Suddenly, on the Gay Street sidewalk, he’s speaking in a mellifluous radio voice, like Orson Welles. “This is WKGN, atop the Park National Bank building, in Knoxville, Tennessee. Correct Eastern Standard Time now, 10:00. This is Jerry Madden, inviting you to stay tuned for the Night Watchman program.”
He was, at 16, a radio announcer. WKGN was a pop station, but as a request from his girlfriend, he played Tchaikovsky’s “Romeo and Juliet Overture.” He got in trouble for it. When he protested he was improving his listener’s standards, his boss replied, “Your little ass is fired!”
Today, it’s all funny.
Curious about Suttree’s, a bar named for another novelist’s persona, he pops in for a quick chat with the barmaid. He doesn’t drink beer, but he likes the looks of the place.
Madden’s family was all over downtown. Walking around with him, maybe it still is. His grandmother ran a café down near the old fire station, at State and Commerce; the widow eventually married a fireman. His Uncle Phil worked as an usher at the Strand Theater, near Suttree’s. “I spent a lot of time at the Strand,” he says. He was often sent there when things got to be too much at home.
At the corner of Gay and Summit Hill is the Knoxville Visitors Center, a clean, cheerfully modern place. Madden knows it mainly for an old family story. It was where his parents met.
“Out there, on the streetcar tracks,” he says, pointing as if they’re still there. “That’s where my parents met. Dad saw her all dressed up and said, ‘Where you going, pretty girl?’” She replied she was going on a date. His father replied, “I know you’re going on a date, but it’s with me.”
Somehow it worked. “That’s where all hell broke loose, over the years,” Madden adds.
Jimmy Madden wasn’t much of a family man, but he was well liked all over downtown.

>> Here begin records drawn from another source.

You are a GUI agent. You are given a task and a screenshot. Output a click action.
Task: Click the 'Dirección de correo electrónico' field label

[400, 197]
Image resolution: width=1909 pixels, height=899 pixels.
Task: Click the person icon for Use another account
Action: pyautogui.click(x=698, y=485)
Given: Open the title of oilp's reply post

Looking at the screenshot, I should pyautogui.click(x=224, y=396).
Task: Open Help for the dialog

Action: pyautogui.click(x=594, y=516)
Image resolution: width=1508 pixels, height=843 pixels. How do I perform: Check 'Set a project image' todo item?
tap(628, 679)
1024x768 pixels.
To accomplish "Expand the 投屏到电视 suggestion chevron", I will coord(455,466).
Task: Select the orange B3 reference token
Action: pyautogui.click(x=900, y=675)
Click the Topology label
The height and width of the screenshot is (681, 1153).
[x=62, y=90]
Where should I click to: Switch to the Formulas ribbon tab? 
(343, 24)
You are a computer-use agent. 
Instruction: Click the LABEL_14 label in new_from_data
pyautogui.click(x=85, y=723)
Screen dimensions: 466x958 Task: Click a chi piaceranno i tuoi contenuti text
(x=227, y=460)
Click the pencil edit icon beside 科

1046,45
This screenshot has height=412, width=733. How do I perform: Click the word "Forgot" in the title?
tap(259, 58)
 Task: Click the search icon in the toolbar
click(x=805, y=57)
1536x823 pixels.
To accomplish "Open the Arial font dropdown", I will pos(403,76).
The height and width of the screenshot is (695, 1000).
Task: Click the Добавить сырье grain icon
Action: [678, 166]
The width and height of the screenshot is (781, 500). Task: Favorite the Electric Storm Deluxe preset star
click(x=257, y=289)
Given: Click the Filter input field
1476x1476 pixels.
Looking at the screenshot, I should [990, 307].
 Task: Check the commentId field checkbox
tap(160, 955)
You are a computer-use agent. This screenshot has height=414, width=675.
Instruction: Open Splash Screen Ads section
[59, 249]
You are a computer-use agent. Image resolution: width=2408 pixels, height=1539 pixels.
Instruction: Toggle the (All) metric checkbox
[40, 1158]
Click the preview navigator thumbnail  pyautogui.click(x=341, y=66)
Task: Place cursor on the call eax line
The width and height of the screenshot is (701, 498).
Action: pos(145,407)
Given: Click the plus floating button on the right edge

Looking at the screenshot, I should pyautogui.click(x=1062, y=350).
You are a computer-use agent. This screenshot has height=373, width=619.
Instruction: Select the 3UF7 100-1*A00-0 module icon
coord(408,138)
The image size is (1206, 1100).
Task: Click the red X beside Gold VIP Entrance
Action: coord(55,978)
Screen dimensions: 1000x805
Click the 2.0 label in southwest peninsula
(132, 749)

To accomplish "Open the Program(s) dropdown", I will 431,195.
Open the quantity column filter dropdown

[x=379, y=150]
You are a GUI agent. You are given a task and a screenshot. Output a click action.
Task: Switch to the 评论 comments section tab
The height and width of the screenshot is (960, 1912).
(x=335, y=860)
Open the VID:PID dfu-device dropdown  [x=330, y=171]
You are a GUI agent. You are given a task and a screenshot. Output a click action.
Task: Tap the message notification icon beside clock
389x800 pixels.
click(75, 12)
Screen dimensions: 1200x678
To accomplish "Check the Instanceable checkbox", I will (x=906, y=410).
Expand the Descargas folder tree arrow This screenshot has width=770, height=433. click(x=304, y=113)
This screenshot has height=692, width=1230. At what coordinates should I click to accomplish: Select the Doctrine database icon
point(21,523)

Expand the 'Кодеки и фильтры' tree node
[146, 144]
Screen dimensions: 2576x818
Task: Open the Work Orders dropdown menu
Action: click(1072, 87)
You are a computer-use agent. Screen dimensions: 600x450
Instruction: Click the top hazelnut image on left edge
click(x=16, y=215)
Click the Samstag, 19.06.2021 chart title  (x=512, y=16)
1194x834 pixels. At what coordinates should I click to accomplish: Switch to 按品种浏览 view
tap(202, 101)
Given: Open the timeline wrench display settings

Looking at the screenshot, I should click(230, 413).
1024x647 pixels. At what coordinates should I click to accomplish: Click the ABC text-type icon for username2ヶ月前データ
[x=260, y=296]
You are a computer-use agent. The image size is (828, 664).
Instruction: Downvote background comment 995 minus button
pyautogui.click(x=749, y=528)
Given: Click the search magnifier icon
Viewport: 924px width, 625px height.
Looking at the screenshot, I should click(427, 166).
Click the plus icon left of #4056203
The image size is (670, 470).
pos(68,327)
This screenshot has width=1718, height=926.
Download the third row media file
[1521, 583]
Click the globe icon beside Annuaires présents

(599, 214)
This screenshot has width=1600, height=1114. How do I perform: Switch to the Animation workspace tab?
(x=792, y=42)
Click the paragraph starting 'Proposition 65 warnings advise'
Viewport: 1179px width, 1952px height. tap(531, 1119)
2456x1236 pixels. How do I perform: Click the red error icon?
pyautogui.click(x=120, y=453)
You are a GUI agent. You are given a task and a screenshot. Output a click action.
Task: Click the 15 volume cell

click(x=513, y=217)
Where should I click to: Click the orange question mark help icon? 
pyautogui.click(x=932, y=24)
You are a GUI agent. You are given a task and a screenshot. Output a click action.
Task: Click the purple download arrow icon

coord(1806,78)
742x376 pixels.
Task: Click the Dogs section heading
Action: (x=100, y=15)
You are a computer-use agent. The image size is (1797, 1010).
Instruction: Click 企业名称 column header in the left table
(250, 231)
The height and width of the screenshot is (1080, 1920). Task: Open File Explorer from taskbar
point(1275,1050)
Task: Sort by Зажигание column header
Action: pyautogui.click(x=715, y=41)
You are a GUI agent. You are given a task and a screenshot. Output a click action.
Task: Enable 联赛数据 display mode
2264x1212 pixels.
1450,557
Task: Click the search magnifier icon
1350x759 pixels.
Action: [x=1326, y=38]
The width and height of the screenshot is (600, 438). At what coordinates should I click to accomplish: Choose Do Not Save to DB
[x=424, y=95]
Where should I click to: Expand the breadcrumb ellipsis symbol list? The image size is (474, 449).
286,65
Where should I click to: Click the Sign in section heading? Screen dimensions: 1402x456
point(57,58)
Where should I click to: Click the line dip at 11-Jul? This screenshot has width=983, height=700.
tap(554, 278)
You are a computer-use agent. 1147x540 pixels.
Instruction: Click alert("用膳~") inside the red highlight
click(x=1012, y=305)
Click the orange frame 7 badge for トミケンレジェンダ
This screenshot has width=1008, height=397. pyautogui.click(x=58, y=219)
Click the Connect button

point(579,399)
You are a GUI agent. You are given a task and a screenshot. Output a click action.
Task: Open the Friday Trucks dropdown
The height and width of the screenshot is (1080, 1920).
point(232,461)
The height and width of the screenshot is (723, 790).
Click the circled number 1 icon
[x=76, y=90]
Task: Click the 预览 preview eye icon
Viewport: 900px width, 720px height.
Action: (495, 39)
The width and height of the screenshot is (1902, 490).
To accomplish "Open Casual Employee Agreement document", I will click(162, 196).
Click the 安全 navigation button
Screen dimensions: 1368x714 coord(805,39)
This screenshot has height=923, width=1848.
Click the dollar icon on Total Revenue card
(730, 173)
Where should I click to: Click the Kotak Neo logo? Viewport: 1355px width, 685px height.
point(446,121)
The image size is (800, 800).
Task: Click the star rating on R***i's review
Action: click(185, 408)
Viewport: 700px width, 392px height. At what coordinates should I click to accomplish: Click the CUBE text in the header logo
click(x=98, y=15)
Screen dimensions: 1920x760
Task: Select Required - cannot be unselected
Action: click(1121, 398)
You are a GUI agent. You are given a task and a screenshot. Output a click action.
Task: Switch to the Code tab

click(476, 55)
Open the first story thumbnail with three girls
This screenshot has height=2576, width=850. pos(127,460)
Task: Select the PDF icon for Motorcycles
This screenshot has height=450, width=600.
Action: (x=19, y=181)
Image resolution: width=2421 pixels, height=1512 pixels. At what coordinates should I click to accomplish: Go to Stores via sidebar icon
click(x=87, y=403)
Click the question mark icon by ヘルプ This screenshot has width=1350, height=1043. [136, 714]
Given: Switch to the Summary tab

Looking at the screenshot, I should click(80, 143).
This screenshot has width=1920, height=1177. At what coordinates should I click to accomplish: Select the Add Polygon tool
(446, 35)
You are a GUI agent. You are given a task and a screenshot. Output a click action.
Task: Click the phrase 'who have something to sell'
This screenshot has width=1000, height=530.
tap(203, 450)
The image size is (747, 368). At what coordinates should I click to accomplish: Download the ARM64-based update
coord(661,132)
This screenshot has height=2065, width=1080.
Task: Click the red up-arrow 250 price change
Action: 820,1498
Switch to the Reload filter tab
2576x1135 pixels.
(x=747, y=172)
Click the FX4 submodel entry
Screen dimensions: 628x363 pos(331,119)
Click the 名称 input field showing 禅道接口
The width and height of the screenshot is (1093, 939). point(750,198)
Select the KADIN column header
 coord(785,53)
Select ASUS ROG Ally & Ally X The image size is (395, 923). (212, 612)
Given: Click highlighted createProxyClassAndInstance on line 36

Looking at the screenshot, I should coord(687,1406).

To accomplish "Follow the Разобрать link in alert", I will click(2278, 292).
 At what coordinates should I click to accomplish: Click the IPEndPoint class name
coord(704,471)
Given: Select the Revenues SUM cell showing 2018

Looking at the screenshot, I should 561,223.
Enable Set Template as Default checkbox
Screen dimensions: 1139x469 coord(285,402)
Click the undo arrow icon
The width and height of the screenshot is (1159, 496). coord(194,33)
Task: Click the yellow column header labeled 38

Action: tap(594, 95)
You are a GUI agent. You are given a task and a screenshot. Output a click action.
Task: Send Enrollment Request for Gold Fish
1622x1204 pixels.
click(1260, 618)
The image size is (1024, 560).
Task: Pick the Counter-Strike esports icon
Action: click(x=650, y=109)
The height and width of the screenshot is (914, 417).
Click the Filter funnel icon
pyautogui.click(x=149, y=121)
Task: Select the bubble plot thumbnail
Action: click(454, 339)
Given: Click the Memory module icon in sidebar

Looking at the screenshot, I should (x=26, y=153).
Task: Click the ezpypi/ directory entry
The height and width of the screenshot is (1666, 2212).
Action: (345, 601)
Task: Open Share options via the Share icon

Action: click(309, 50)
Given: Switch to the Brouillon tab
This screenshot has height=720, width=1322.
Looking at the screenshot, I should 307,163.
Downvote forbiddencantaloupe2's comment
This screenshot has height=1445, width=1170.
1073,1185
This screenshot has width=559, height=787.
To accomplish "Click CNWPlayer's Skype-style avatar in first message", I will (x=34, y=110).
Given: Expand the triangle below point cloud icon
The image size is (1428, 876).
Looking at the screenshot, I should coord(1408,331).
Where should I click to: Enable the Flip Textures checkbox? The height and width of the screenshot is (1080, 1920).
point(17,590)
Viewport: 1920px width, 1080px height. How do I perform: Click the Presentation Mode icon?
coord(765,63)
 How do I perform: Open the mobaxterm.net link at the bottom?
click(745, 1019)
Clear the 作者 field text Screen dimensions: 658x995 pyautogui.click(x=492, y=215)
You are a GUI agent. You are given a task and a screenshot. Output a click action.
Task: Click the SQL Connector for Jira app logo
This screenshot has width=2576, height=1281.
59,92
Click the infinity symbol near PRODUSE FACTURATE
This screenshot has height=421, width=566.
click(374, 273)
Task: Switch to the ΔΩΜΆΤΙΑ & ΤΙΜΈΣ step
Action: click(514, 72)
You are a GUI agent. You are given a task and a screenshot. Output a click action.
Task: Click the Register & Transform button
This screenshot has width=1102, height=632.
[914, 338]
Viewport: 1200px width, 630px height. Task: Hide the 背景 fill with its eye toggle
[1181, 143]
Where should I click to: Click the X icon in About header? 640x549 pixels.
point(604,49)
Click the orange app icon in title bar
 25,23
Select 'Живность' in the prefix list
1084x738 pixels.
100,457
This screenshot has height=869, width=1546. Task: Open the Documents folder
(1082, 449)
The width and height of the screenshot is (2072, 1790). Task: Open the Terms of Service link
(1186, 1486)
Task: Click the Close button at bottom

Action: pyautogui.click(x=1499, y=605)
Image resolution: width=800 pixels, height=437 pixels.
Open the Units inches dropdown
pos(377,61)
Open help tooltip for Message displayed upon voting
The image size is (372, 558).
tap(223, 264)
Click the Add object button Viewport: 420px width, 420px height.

After his early years in the packing plant, he was a fabric cutter for Breezy Wynn’s factory on the 100 block, next door to the Emporium building. Much of what Madden remembers is familiar to anyone who has studied Knoxville, but his memories can startle. He recalls a friendly Chinese man who ran a bookstore on Gay’s now-vanished 200 block. Known as Ben Kwok, the man had three college degrees and had published poetry in international Chinese magazines about the Smoky Mountains.
It’s been a couple hours now, more of talking than walking. We circle back toward Market Square, which is described in Bijou with rich accuracy. He once sold socks at Bowers, the big store on the east side.
“What’s that?” He’s looking at the “Woods & Taylor” tile work on Wall Avenue. He doesn’t recognize it. Revealed in recent years, it’s from a business that was there before his time.
He remembers the Roxy Theatre on Union, the burlesque and second-run movie house. “It was pretty nasty, but not as nasty as the Crystal [on Market Square],” he says—though he appreciated the proprietor’s tactic of piping movie soundtracks out onto the sidewalk to entice passers by.
Finally Madden stops in the middle of the Square, where a marble plaque quotes a descriptive passage from Bijou, between similar pieces by James Agee and McCarthy.
“I’m really proud of that plaque,” he says. “It matters to me that Knoxville appreciates what I do.”
He cites his old friend James M. Cain, who once offered an uncustomarily awkward mouthful on the subject of fame. “I don’t lack for at least as much recognition as I deserve,” Madden says.